Screenshot grounding data

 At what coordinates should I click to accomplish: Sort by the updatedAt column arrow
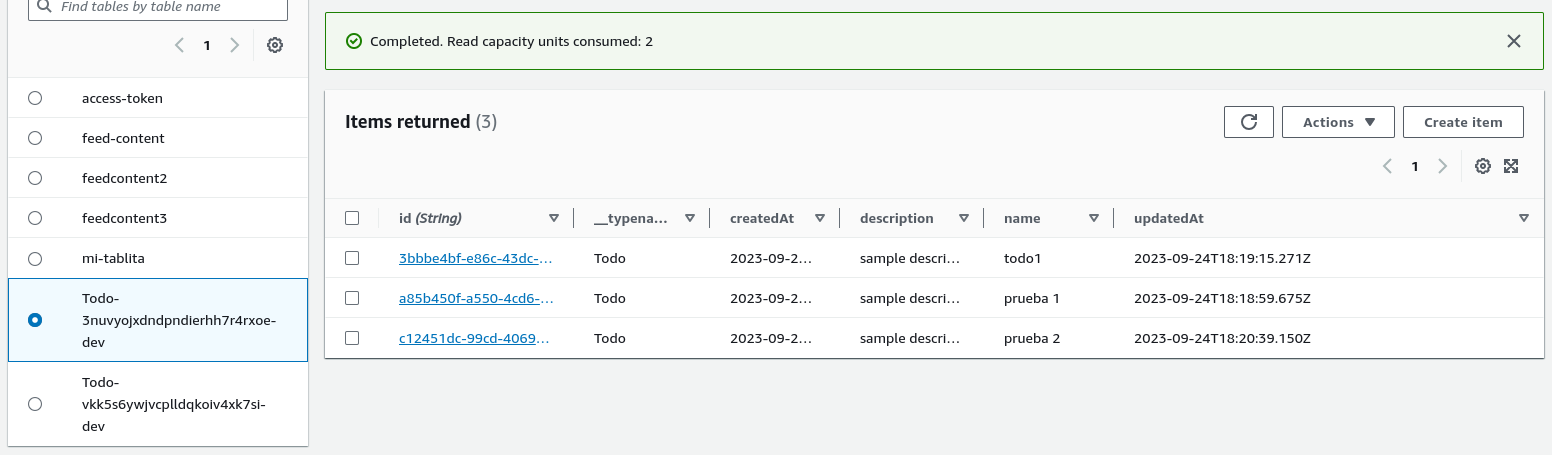[x=1523, y=218]
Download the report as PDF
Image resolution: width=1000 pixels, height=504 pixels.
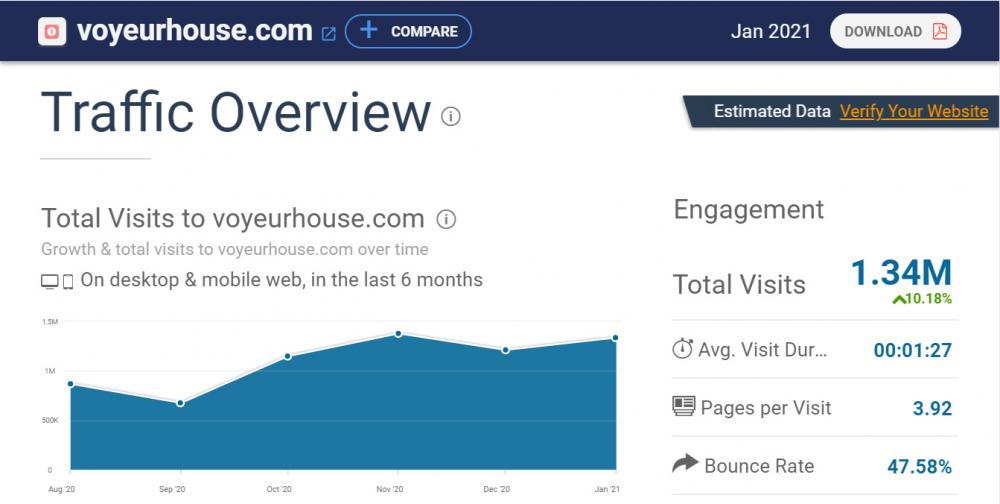(x=895, y=31)
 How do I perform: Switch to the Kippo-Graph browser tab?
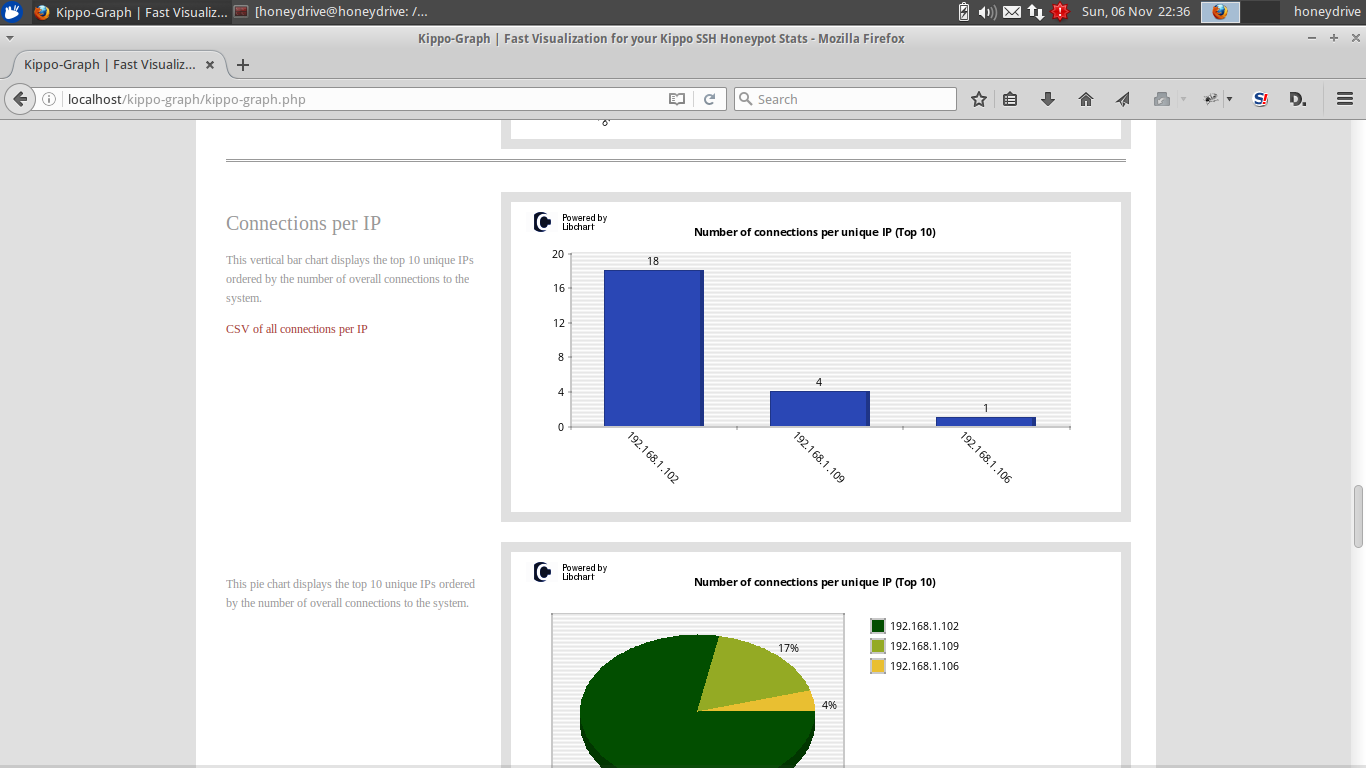110,65
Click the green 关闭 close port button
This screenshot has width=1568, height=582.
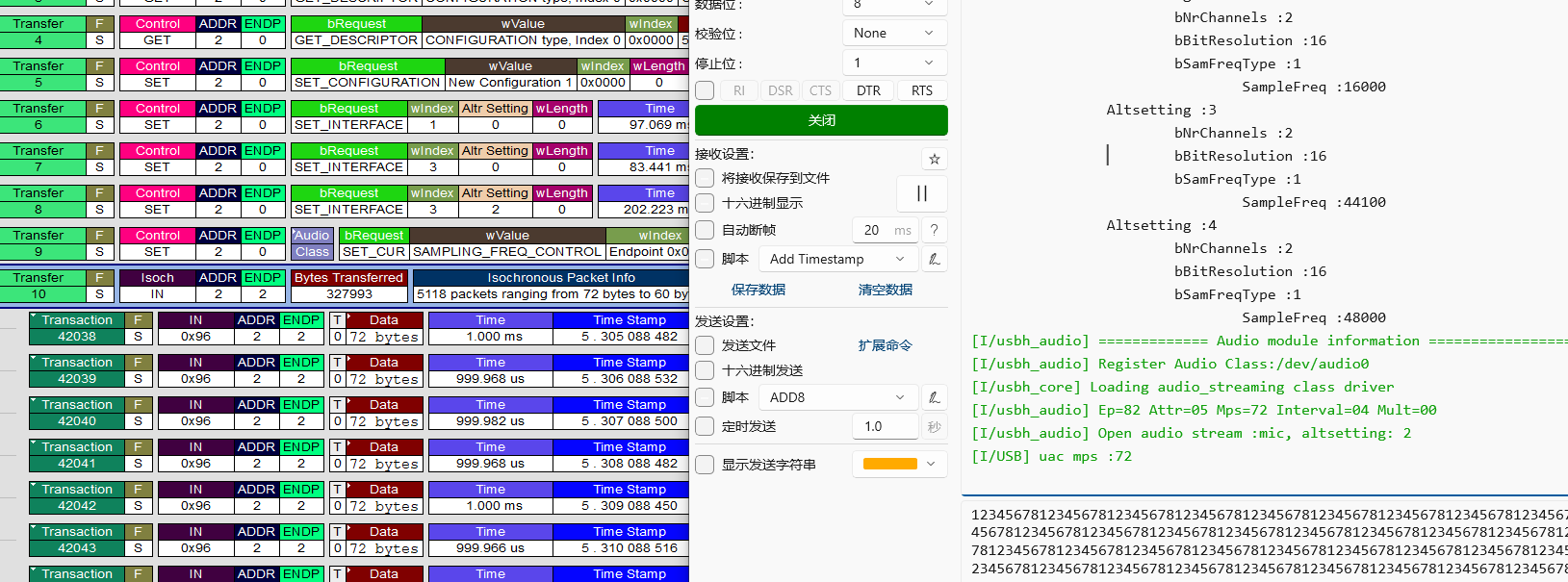click(821, 120)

Task description |
Output each entry verbatim; none of the pictures should be included.

Expected answer |
 At what coordinates should I click to accomplish: Sort by the updatedAt column arrow
[x=1523, y=218]
Download the report as PDF
Image resolution: width=1000 pixels, height=504 pixels.
(x=895, y=31)
 How do I perform: Switch to the Kippo-Graph browser tab?
110,65
Click the green 关闭 close port button
This screenshot has width=1568, height=582.
click(821, 120)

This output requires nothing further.